Cluster Analysis of Internet Users Based on Hourly Traffic Utilization

Maria Rosario de OLIVEIRA  Rui VALADAS  Antonio PACHECO  Paulo SALVADOR  

Publication
IEICE TRANSACTIONS on Communications   Vol.E90-B   No.7   pp.1594-1607
Publication Date: 2007/07/01
Online ISSN: 1745-1345
DOI: 10.1093/ietcom/e90-b.7.1594
Print ISSN: 0916-8516
Type of Manuscript: PAPER
Category: Fundamental Theories for Communications
Keyword: 
access networks,  cluster analysis,  discriminant analysis,  principal component analysis,  Internet traffic characterization,  traffic measurements,  

Full Text: PDF(3.3MB)
>>Buy this Article


Summary: 
Internet access traffic follows hourly patterns that depend on various factors, such as the periods users stay on-line at the access point (e.g. at home or in the office) or their preferences for applications.

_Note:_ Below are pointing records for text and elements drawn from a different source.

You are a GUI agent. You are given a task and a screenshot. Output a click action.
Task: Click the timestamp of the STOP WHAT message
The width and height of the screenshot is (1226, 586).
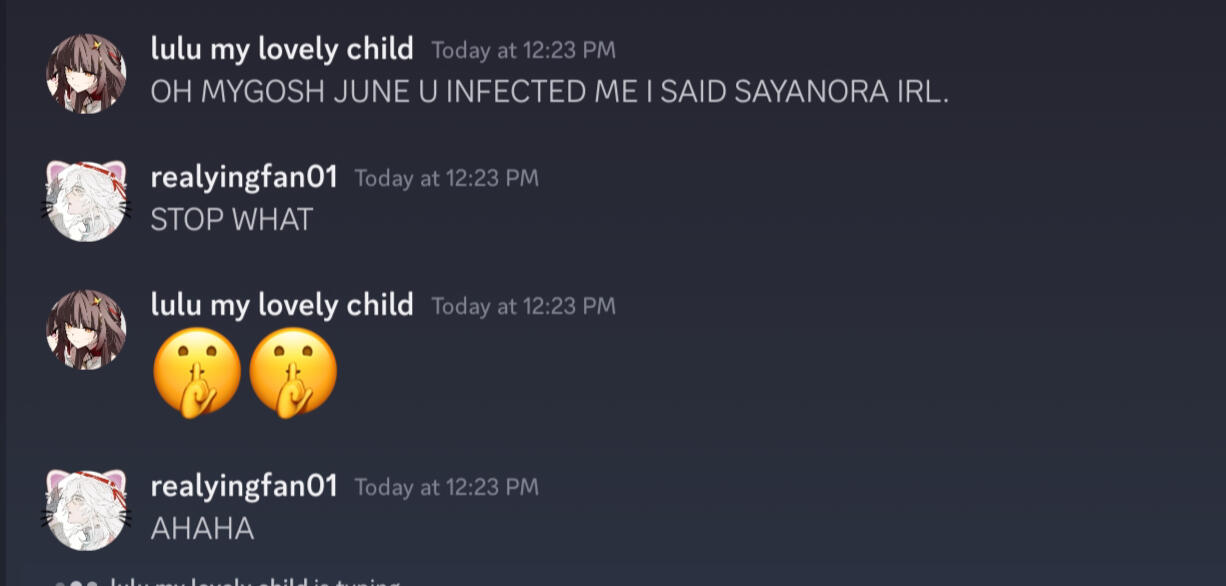click(x=446, y=178)
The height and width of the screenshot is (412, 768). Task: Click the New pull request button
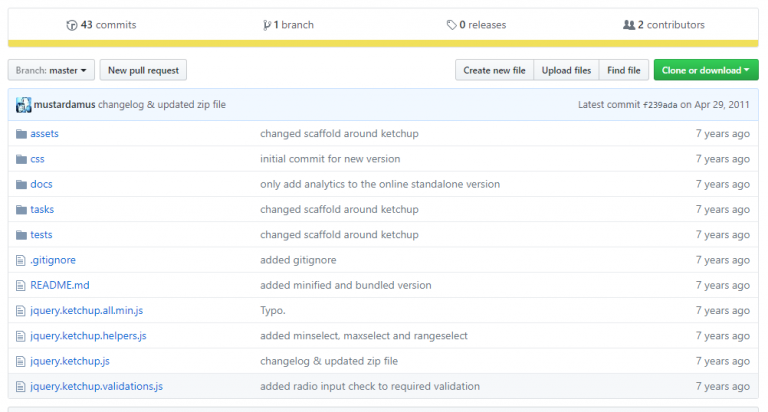click(x=143, y=70)
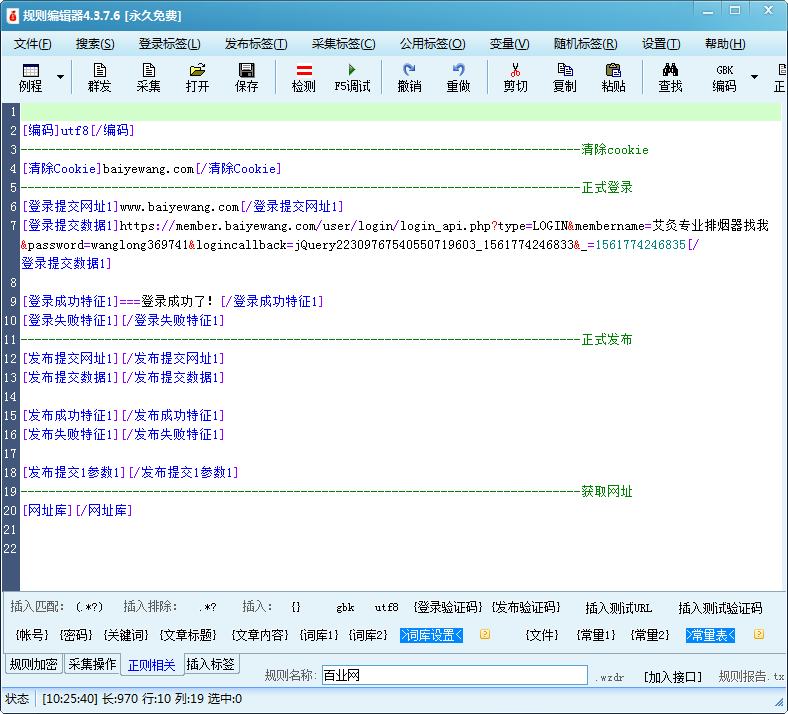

The clustering of Internet users may provide important information for traffic engineering and billing. For example, it can be used to set up service differentiation according to hourly behavior, resource optimization based on multi-hour routing and definition of tariffs that promote Internet access in low busy hours. In this work, we propose a methodology for clustering Internet users with similar patterns of Internet utilization, according to their hourly traffic utilization. The methodology resorts to three statistical multivariate analysis techniques: cluster analysis, principal component analysis and discriminant analysis. The methodology is illustrated through measured data from two distinct ISPs, one using a CATV access network and the other an ADSL one, offering distinct traffic contracts. Principal component analysis is used as an exploratory tool. Cluster analysis is used to identify the relevant Internet usage profiles, with the partitioning around medoids and Ward's method being the preferred clustering methods. For the two data sets, these methods lead to the choice of 3 clusters with different hourly traffic utilization profiles. The cluster structure is validated through discriminant analysis. It is also evaluated in terms of several characteristics of the user traffic not used in the cluster analysis, such as the type of applications, the amount of downloaded traffic, the activity duration and the transfer rate, resulting in coherent outcomes.